Wednesday, September 11, 2002

Be careful what you wish for

Several years ago, as an engineering student at Montreal’s Concordia University, I would enviously wish that we were as well known as Montreal’s other English-speaking university, McGill. A Concordia diploma just didn’t carry the same weight of recognition. It seemed rather unfair to have to go through bouts of dialogue like the following:

Well-meaning American lady: “So where are you studying?”

Me: “Oh, Concordia.”

Lady (sounding impressed): “Oh, Cornell!”

Me (more loudly): “I go to Concordia.”

Lady (nodding knowledgeably): “Yes, Cornell!”

When I started my studies, Concordia was still reeling from the shock of Prof. Valery Fabrikant’s murderous rampage in the Mech Eng department. But by the time I graduated, it had subsided. Department secretaries had stopped looking over their shoulders nervously and things were looking encouraging. Concordia was flourishing, and new building projects seemed to be sprouting up like weeds. At that rate, I thought, soon my alma mater would really be on the map.

This week, I got my wish.

We had all heard the disturbing reports last year coming out from Concordia. B’nai Brith of Canada summarizes it:

In September 2001, the Concordia Student Union (CSU) published an Agenda entitled Uprising, which accuses Israel of being involved in “state terror that has killed civilian men, women, and children whose only ‘crime’ is their nationality”. The CSU-produced Uprising goes one step further with an article by Laith Marouf that insinuated that “the ‘Jewish’ Rector knows how much money the university owes to Zionists”, and accused the Concordia administration of being Arabophobic.

Earlier in the year, Mr. Marouf, a foreign national from Syria who was in Canada on a student visa, is alleged to have harassed and intimidated the editor of a Concordia University newspaper and her staff, by alluding to their religion. He is also alleged to have stated in an undergraduate Political Science class in the winter semester of the 2000-2001 academic year, in front of all his peers and the professor, that the “Talmud obliges Jews to kill all non-Jews”.

Marouf, who was elected as a CSU student councilor in March 2001, was allegedly caught on two occasions scrawling graffiti on Concordia University property. One of these incidents relates to graffiti containing both anti-Jewish and anti-Israel diatribes, including “Stop Jewish Apartheid”, “End Jewish Occupation”, “Israel is a racist State”, and the Star of David being equated to a swastika. Similar anti-Jewish and anti-Israel graffiti was scrawled by an unknown person or persons on the corners of eight sidewalks on St. Catherine Street not far from the York Theatre, stating “Stop Jewish apartheid” and “End Jewish supremacy”.

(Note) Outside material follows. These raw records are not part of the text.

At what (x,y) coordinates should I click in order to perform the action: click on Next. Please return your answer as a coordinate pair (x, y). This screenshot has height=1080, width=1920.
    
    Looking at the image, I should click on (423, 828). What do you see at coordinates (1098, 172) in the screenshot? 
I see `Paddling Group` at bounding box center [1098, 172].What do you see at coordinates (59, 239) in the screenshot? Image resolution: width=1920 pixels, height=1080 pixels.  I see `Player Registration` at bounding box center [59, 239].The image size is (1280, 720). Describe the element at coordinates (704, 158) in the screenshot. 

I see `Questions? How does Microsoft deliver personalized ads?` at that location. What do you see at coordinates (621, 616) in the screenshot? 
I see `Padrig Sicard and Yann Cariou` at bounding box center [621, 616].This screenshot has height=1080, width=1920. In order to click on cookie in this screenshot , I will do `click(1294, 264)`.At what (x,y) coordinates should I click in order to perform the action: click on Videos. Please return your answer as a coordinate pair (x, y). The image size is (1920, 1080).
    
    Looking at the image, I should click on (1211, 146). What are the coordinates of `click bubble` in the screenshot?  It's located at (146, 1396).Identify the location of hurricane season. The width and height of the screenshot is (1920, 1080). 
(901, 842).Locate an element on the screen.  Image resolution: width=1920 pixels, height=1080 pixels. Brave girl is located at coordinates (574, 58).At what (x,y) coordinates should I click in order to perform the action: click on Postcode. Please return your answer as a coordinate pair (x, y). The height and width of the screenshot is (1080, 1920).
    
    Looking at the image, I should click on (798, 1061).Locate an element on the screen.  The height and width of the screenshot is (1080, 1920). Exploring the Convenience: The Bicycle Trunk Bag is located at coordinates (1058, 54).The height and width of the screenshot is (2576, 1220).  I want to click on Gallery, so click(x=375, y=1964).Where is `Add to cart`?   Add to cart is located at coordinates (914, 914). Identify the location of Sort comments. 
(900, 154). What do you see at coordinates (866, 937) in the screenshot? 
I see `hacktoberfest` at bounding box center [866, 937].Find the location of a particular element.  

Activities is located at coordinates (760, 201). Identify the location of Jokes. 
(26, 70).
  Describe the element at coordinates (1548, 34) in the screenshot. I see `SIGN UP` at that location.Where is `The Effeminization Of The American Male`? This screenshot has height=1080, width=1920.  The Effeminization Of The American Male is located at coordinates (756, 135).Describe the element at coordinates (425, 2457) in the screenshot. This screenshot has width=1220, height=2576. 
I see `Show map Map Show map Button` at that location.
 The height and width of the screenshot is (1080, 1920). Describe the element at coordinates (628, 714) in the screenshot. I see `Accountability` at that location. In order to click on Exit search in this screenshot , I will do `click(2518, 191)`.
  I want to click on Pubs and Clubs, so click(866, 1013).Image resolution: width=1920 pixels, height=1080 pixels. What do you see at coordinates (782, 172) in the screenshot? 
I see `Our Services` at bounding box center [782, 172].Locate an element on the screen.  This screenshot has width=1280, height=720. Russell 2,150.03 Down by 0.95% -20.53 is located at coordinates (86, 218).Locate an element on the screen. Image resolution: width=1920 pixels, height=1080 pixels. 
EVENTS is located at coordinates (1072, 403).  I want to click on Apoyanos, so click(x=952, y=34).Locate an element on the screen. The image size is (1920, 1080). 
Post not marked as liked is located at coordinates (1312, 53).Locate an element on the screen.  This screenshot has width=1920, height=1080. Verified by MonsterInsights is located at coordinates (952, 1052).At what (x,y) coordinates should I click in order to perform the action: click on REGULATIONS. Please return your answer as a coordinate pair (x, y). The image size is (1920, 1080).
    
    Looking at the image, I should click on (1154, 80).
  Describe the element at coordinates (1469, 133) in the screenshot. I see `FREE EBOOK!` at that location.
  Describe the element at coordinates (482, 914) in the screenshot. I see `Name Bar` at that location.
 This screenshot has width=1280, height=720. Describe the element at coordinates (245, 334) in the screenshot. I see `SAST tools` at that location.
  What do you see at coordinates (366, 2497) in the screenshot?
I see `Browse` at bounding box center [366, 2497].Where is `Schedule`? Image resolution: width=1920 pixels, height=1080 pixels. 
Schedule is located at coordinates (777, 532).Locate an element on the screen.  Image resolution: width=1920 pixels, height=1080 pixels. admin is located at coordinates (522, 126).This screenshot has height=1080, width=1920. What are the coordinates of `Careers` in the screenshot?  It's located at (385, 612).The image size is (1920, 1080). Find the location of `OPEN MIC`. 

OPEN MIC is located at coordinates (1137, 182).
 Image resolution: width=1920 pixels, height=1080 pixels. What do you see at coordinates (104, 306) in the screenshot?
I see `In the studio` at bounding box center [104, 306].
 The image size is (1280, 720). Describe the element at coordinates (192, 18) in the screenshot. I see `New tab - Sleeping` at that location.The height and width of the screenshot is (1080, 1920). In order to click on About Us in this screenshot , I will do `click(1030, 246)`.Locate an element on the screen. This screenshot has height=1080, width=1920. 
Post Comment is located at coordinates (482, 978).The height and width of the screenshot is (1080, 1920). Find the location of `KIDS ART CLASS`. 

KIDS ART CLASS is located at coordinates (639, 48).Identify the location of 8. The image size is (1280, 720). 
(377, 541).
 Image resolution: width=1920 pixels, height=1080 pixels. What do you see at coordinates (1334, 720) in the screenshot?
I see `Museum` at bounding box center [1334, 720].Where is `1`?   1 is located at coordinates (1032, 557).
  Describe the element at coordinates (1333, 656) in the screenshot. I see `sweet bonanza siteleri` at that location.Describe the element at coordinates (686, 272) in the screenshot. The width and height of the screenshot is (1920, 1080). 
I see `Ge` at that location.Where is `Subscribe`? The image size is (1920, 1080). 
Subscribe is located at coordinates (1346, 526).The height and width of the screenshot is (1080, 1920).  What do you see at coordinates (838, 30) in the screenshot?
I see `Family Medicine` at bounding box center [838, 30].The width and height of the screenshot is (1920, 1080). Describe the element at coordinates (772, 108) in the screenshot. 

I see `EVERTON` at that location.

Incidentally, this same agenda also included an encouragement of shoplifting as a legitimate form of protest and I'm not sure that it didn't include instructions on how to build a homemade bomb. All this to say, it was becoming apparent that the Concordia Student Union was becoming something Mohammed Atta would have felt right at home in, and possibly something even Osama bin Laden might have nodded his head approvingly at.

But this week, when violent protesters smashed in glass windows, threw rocks, and assaulted people who had come to attend a lecture by former Israeli Prime Minister Benjamin Netanyahu at Concordia, the former site of my higher education hit a new low.

There were reports of protesters assaulting a 72-year old Czechoslovakian Holocaust survivor and even a rabbi and his wife, a Concordia professor.

Netanyahu ended up canceling his speech, which was, of course, the whole point. Leftists aren’t about free speech. They’re about free speech for leftists.

One of the lunatic organizations involved in the protest even issued an unapologetic statement the following day, branding Netanyahu a “terrorist”. Is that the same Netanyahu who presided over the peace process? In this weird parallel universe, does Arafat then become a democratically elected prime minister with a spotless past, and, incidentally, the ability to string together a coherent sentence? Does the Palestinian Authority then become a place where people like this can legitimately engage in protest of any kind, peaceful or not?

I know that expecting the Concordia Student Union to immediately issue a strong statement denouncing all forms of violent protests is, perhaps, pushing it. Let’s start with baby steps. But, in the same Bizarro-like tradition, they went a step further. Putting the blame for this whole circus squarely on the shoulders of Concordia’s rector, Frederick Lowy, the CSU accused him of endangering students and called for his resignation. (That would be the same Jewish rector that the CSU’s Marouf is so fond of.) You would be excused for wondering at this point if Lowy himself was sporting a green and red keffiyah and throwing stones at the conference ticket-holders. Wait, I have a novel idea. Let’s place the responsibility for the protesters’ outbursts of physical violence and the protesters’ wanton destruction of property on – the protesters!

I don't know what they're teaching university students these days, but at Concordia, it must not be logic.